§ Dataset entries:
+++++

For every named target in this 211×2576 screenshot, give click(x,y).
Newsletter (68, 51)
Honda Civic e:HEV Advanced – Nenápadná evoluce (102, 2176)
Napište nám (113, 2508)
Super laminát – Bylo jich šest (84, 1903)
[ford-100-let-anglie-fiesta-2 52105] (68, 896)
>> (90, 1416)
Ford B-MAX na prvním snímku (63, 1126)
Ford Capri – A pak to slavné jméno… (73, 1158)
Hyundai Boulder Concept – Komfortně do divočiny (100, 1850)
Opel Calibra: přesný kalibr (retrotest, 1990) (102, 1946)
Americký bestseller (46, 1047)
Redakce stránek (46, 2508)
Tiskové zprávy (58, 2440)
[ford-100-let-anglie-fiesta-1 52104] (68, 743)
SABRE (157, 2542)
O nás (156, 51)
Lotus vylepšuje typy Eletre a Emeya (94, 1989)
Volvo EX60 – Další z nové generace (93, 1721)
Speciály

+++++

§ Task objective: Copy out each line above, character for character.

§ Answer to this task:
For every named target in this 211×2576 screenshot, give click(x,y).
Newsletter (68, 51)
Honda Civic e:HEV Advanced – Nenápadná evoluce (102, 2176)
Napište nám (113, 2508)
Super laminát – Bylo jich šest (84, 1903)
[ford-100-let-anglie-fiesta-2 52105] (68, 896)
>> (90, 1416)
Ford B-MAX na prvním snímku (63, 1126)
Ford Capri – A pak to slavné jméno… (73, 1158)
Hyundai Boulder Concept – Komfortně do divočiny (100, 1850)
Opel Calibra: přesný kalibr (retrotest, 1990) (102, 1946)
Americký bestseller (46, 1047)
Redakce stránek (46, 2508)
Tiskové zprávy (58, 2440)
[ford-100-let-anglie-fiesta-1 52104] (68, 743)
SABRE (157, 2542)
O nás (156, 51)
Lotus vylepšuje typy Eletre a Emeya (94, 1989)
Volvo EX60 – Další z nové generace (93, 1721)
Speciály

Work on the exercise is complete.